Joel e Ethan Coen: storia di una visione complessiva

Joel e Ethan Coen: storia di una visione complessiva

Sulla via della rettitudine ci sono momenti di perdizione e momenti di lucidità. Ci si può smarrire, si può tornare sui propri passi, si può prendere velocità e non si sa mai quando arriverà la prossima battuta d’arresto. Quello che c’è in fondo però non cambia: l’onestà degli uomini è un punto certo su un orizzonte indefinito.

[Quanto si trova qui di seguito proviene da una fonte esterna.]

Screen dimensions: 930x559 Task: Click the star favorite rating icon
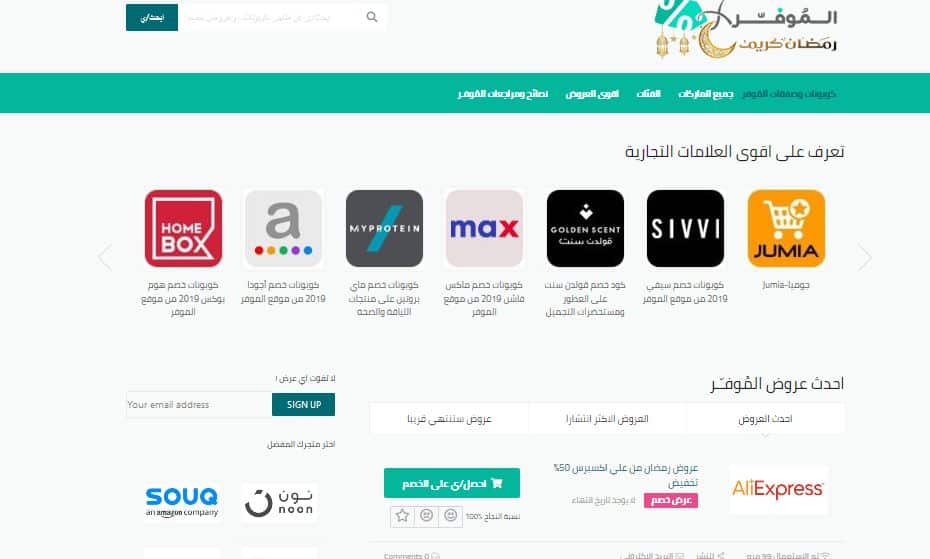pyautogui.click(x=402, y=516)
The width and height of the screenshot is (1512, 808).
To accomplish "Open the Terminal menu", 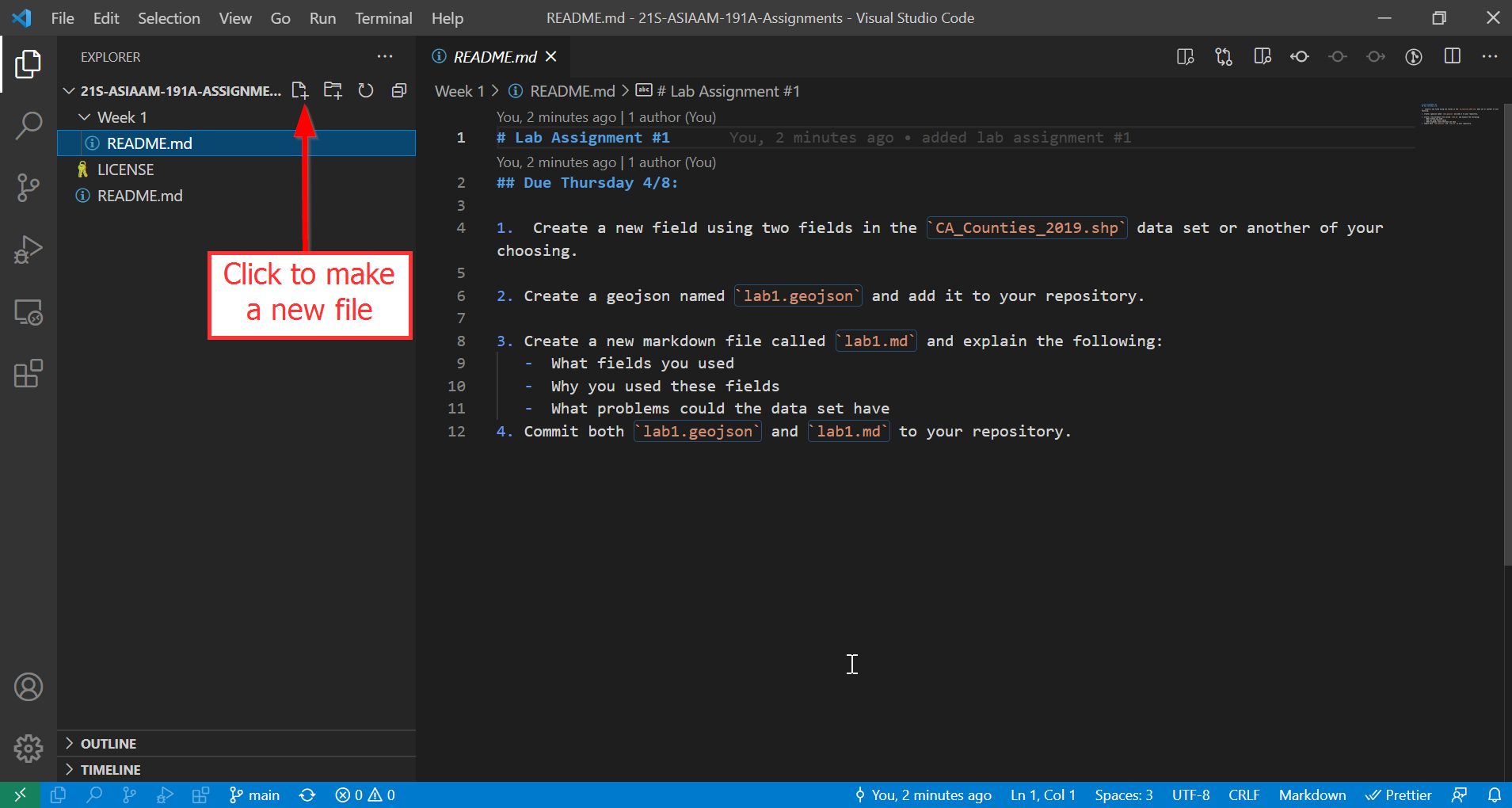I will point(383,18).
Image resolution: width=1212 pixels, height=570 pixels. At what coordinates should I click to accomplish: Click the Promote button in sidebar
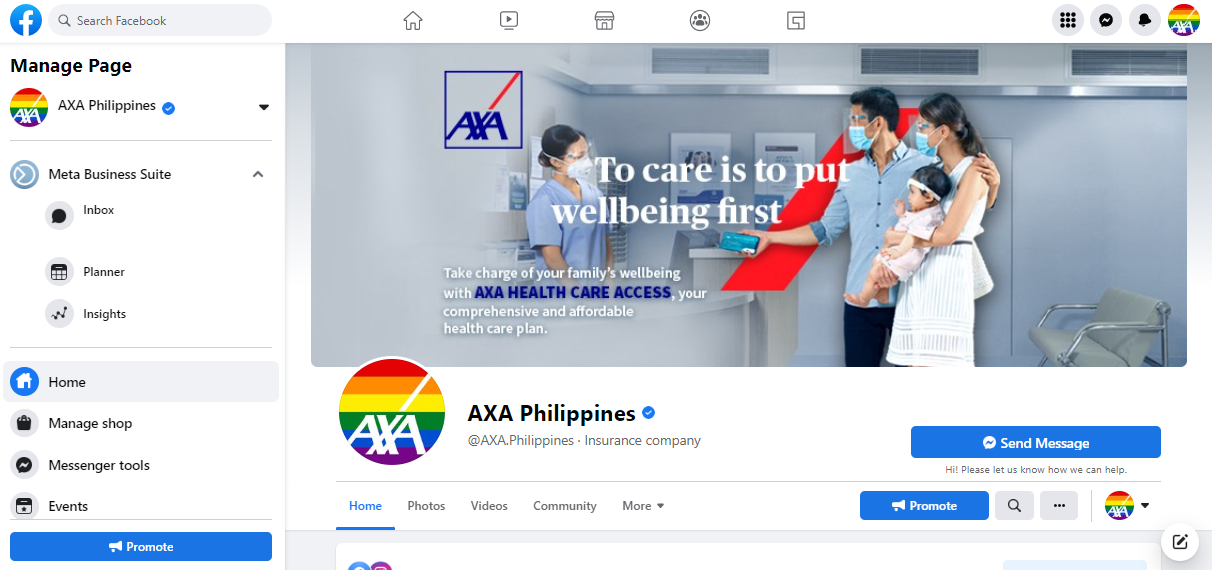click(x=141, y=546)
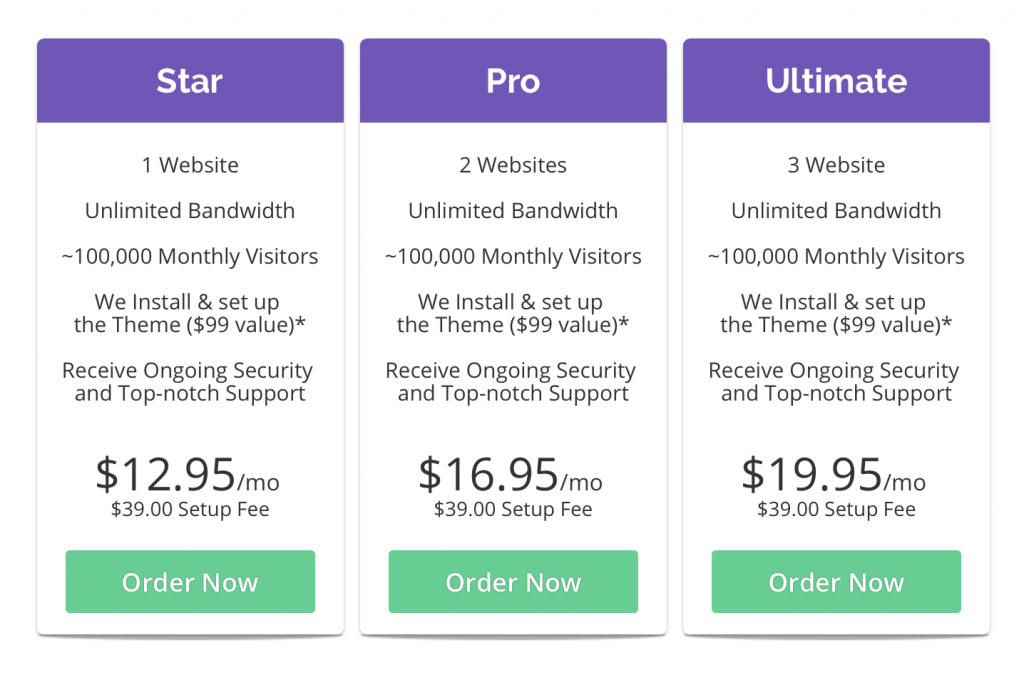Click Ultimate plan's $39.00 Setup Fee text
Image resolution: width=1024 pixels, height=680 pixels.
coord(836,509)
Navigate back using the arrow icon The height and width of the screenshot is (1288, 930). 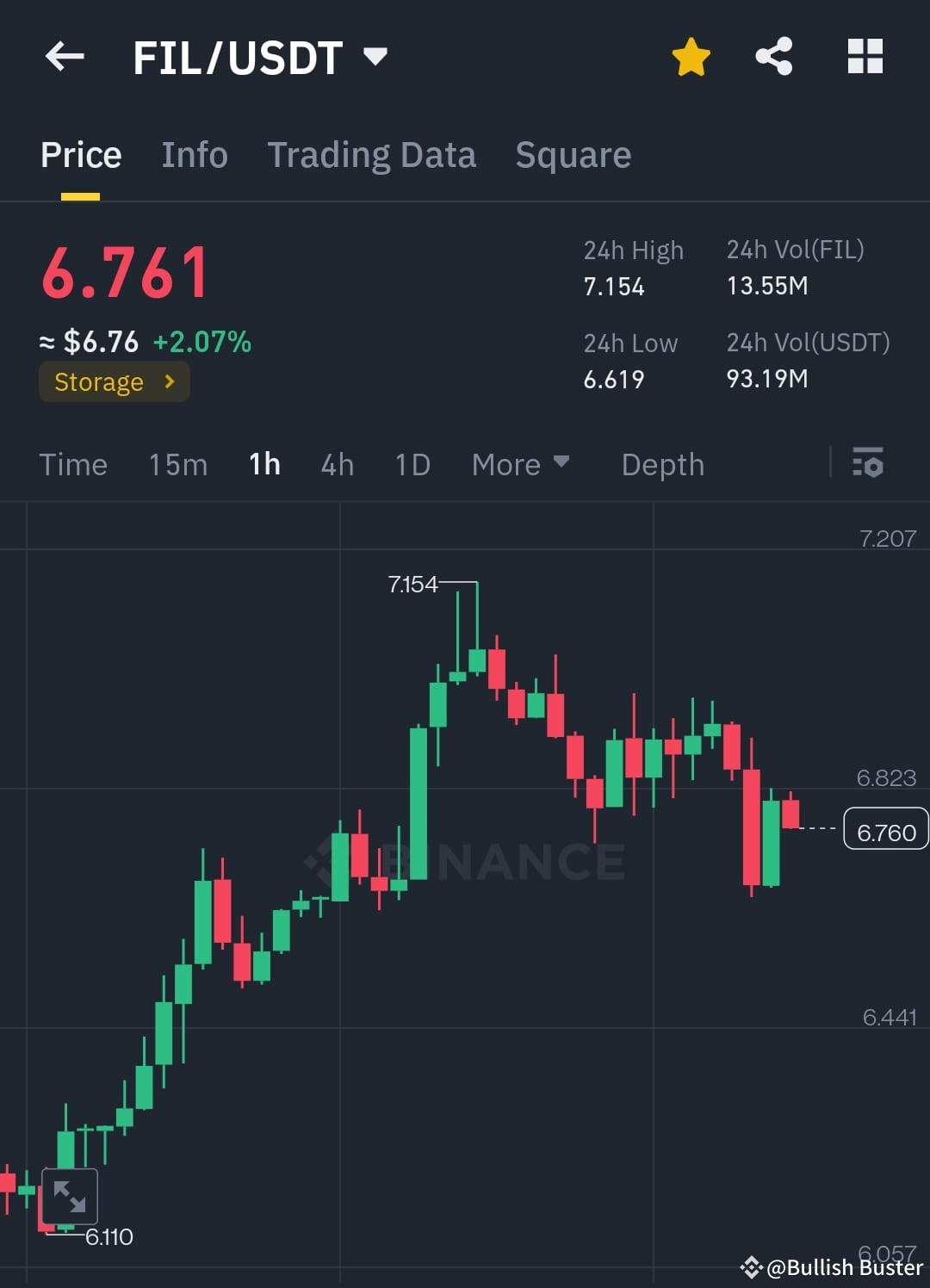(x=65, y=56)
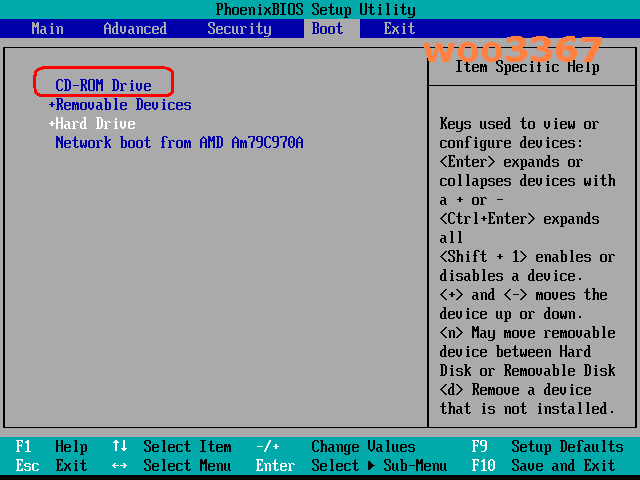Switch to the Advanced tab
The width and height of the screenshot is (640, 480).
click(x=135, y=28)
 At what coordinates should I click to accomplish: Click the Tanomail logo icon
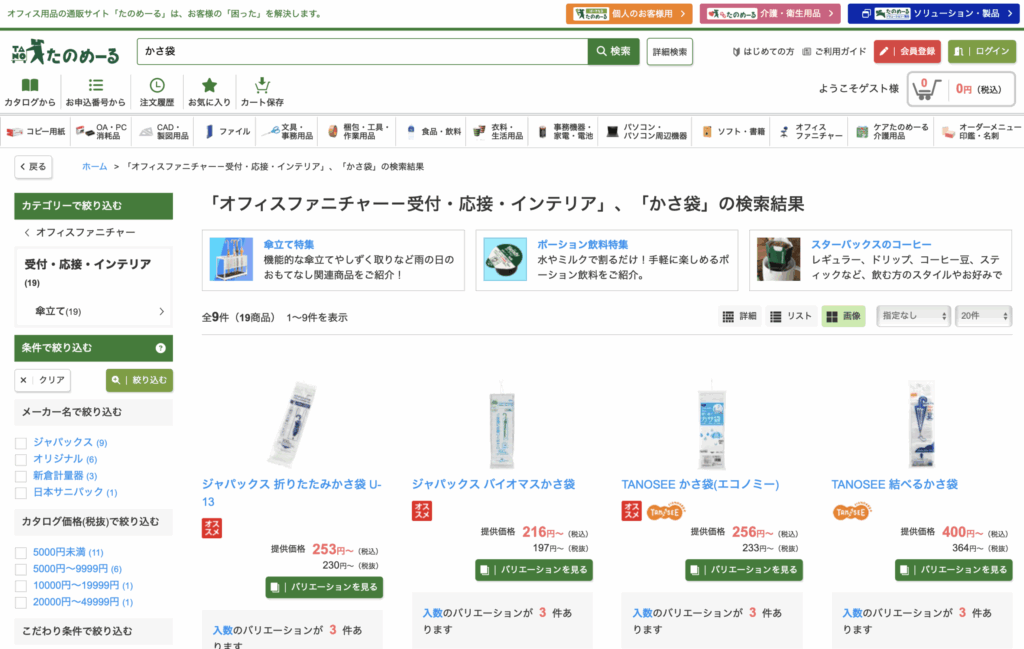coord(66,51)
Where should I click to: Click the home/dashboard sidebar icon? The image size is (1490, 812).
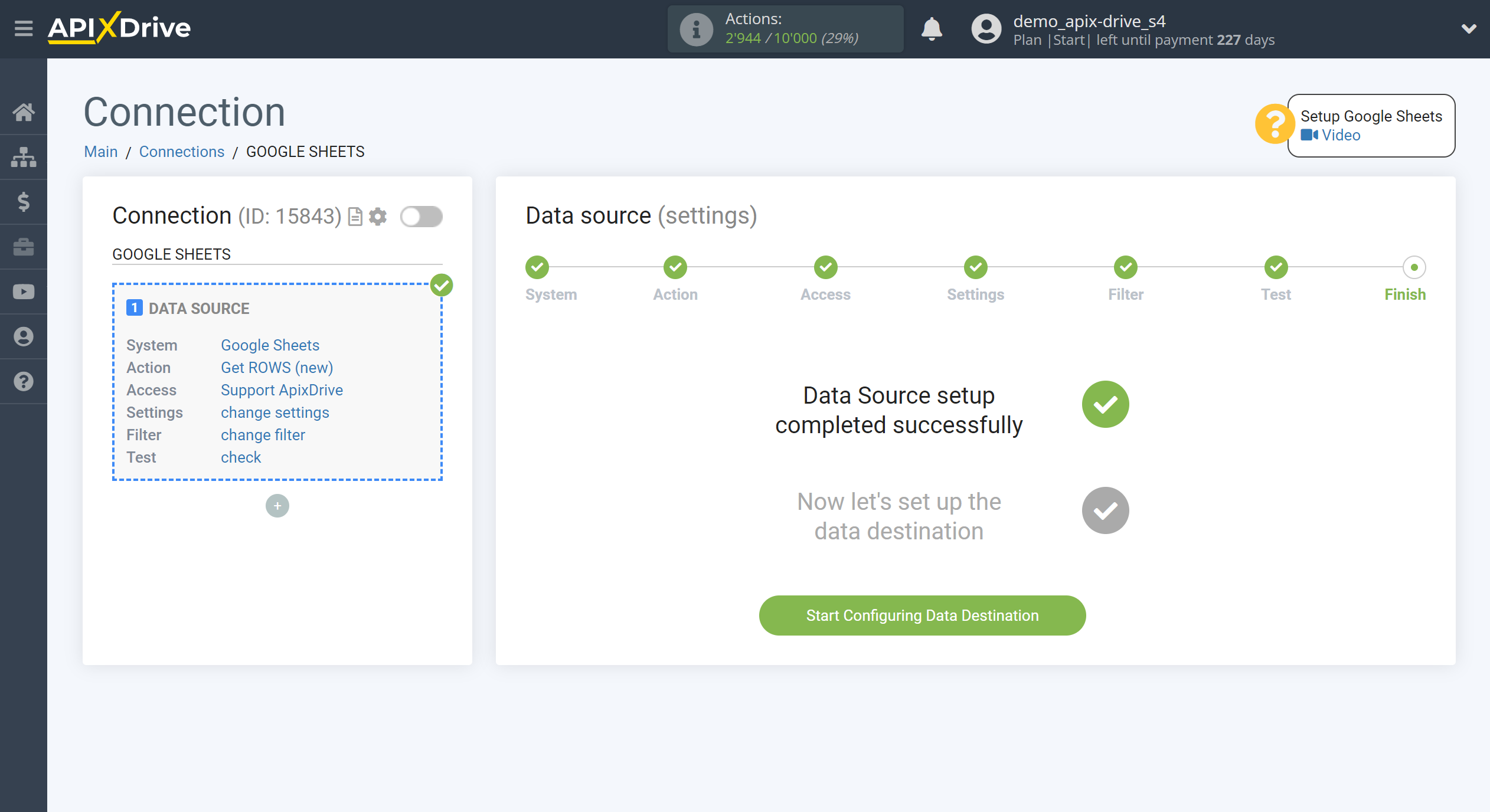click(x=24, y=112)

La prima volta che ho visto A Serious Man avrei voluto rimanere in silenzio per due giorni, per lasciare scendere il boccone con tutta la calma di cui aveva bisogno. La seconda volta mi ha divertito, perché ho fatto trapelare tutta la leggerezza che punteggia la pellicola e che alla prima visione è impossibile da decifrare. La terza volta ho individuato il processo di crescita che, di pari passo con quello del protagonista, ha investito i registi e allora è diventato una meraviglia indimenticabile. La visionarietà di Joel e Ethan Coen è immensa e se esistesse una parola che esprime l’esatto contrario di “spettacolare”, sarebbe il termine adatto per completare la descrizione. Possiedono quella rarissima abilità di costellare ogni scena di tanti piccoli nuclei di significato, tante piccole vescicole esplosive che prima o poi scoppietteranno e lasceranno la sensazione di una soddisfazione completa, senza che mai la scena sia stata troppo affollata. Daphne Merkin, qualche anno fa sul New Yorker , criticava il vuoto che popola i film dei fratelli Coen. Aveva ragione, ma non nel senso che ha in mente lei.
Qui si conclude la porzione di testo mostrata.